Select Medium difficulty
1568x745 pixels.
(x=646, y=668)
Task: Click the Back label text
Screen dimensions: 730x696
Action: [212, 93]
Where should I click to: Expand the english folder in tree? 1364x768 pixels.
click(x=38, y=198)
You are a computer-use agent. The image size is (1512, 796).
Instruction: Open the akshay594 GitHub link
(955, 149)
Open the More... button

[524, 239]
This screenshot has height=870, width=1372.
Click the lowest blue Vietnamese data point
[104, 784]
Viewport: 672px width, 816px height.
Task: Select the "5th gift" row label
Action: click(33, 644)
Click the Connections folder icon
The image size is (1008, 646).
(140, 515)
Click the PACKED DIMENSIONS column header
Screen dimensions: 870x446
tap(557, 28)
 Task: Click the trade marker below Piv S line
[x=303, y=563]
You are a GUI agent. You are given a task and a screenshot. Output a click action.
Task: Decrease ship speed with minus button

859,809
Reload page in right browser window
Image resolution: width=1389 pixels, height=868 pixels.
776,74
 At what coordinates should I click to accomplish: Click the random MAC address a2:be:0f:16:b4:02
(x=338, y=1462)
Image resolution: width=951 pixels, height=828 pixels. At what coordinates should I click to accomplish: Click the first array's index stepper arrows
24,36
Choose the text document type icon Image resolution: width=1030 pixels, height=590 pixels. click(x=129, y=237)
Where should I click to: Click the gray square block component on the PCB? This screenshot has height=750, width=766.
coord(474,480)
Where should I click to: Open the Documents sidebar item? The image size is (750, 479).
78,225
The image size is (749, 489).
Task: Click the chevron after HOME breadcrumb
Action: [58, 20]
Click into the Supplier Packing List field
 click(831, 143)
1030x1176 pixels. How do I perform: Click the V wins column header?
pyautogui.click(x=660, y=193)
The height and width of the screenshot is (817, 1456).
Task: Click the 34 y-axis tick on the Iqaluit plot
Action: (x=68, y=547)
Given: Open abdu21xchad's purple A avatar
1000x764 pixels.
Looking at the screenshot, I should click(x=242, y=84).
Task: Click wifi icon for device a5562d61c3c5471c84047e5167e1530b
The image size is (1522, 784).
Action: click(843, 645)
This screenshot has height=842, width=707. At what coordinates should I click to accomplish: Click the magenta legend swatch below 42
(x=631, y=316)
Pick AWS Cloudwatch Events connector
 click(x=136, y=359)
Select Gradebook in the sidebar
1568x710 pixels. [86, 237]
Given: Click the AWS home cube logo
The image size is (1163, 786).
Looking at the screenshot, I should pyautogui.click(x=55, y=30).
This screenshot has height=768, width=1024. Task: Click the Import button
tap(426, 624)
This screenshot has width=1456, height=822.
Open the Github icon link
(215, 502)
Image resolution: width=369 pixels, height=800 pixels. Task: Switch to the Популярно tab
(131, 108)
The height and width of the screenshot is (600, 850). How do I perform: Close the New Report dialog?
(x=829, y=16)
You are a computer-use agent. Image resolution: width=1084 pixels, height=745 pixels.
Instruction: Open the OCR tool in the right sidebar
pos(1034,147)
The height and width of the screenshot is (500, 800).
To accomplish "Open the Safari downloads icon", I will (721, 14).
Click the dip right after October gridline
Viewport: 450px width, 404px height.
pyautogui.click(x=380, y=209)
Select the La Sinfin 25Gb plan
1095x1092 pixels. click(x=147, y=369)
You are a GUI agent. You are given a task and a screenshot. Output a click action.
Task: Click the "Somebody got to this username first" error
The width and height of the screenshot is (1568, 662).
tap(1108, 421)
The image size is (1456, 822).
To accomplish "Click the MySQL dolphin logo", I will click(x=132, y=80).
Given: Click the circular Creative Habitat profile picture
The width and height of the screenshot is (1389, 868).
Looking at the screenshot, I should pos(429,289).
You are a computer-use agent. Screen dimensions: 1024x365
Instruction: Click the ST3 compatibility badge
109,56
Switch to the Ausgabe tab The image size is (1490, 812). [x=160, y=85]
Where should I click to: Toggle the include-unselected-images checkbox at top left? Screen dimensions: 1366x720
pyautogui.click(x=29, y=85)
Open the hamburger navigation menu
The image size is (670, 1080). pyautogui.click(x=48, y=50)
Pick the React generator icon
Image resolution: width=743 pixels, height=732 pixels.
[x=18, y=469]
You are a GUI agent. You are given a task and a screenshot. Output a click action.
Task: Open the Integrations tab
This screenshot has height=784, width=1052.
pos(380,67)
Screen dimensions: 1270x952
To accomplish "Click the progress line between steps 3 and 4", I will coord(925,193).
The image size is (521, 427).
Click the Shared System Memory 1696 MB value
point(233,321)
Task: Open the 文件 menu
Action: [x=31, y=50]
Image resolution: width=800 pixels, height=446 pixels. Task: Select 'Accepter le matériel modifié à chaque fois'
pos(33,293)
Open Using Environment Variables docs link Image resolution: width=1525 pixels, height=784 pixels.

→ **TASK TO COMPLETE**
Reproduce the rows verbatim, starting at the line containing "Task: Click the Back label text" and ending at the line containing "(x=338, y=1462)", with both of those lines included.

→ **PROBLEM SOLUTION**
Task: Click the Back label text
Screen dimensions: 730x696
Action: [212, 93]
Where should I click to: Expand the english folder in tree? 1364x768 pixels.
click(x=38, y=198)
You are a computer-use agent. The image size is (1512, 796).
Instruction: Open the akshay594 GitHub link
(955, 149)
Open the More... button

[524, 239]
This screenshot has height=870, width=1372.
Click the lowest blue Vietnamese data point
[104, 784]
Viewport: 672px width, 816px height.
Task: Select the "5th gift" row label
Action: click(33, 644)
Click the Connections folder icon
The image size is (1008, 646).
(140, 515)
Click the PACKED DIMENSIONS column header
Screen dimensions: 870x446
tap(557, 28)
 Task: Click the trade marker below Piv S line
[x=303, y=563]
You are a GUI agent. You are given a task and a screenshot. Output a click action.
Task: Decrease ship speed with minus button

859,809
Reload page in right browser window
Image resolution: width=1389 pixels, height=868 pixels.
776,74
 At what coordinates should I click to accomplish: Click the random MAC address a2:be:0f:16:b4:02
(x=338, y=1462)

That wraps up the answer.